Records excerpted from a collection
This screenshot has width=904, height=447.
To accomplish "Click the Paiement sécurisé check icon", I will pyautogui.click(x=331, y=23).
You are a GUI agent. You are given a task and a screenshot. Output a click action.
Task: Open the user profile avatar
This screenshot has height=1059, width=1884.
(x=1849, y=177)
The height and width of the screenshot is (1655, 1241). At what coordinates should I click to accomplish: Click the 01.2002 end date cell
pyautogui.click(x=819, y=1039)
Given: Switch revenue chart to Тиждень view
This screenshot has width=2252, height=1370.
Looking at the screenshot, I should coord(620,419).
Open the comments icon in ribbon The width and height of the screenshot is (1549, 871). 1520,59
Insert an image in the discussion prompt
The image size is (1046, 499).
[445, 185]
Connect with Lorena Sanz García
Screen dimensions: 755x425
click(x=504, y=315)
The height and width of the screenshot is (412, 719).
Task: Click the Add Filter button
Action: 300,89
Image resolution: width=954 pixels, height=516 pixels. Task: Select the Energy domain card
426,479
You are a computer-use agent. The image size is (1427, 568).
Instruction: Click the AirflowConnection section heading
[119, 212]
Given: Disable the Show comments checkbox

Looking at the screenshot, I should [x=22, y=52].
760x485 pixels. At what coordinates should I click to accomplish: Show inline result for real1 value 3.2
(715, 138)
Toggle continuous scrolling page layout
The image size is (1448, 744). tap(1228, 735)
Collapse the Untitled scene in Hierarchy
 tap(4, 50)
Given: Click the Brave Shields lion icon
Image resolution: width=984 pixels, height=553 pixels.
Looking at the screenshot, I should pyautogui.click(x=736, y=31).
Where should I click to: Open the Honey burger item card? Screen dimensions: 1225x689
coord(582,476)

(WHAT THIS TASK INVOLVES): Only the lines from the one containing "Toggle continuous scrolling page layout" through the end of the entries above belong in the answer; repeat them exactly.

(SOLUTION):
Toggle continuous scrolling page layout
The image size is (1448, 744). tap(1228, 735)
Collapse the Untitled scene in Hierarchy
 tap(4, 50)
Given: Click the Brave Shields lion icon
Image resolution: width=984 pixels, height=553 pixels.
Looking at the screenshot, I should pyautogui.click(x=736, y=31).
Where should I click to: Open the Honey burger item card? Screen dimensions: 1225x689
coord(582,476)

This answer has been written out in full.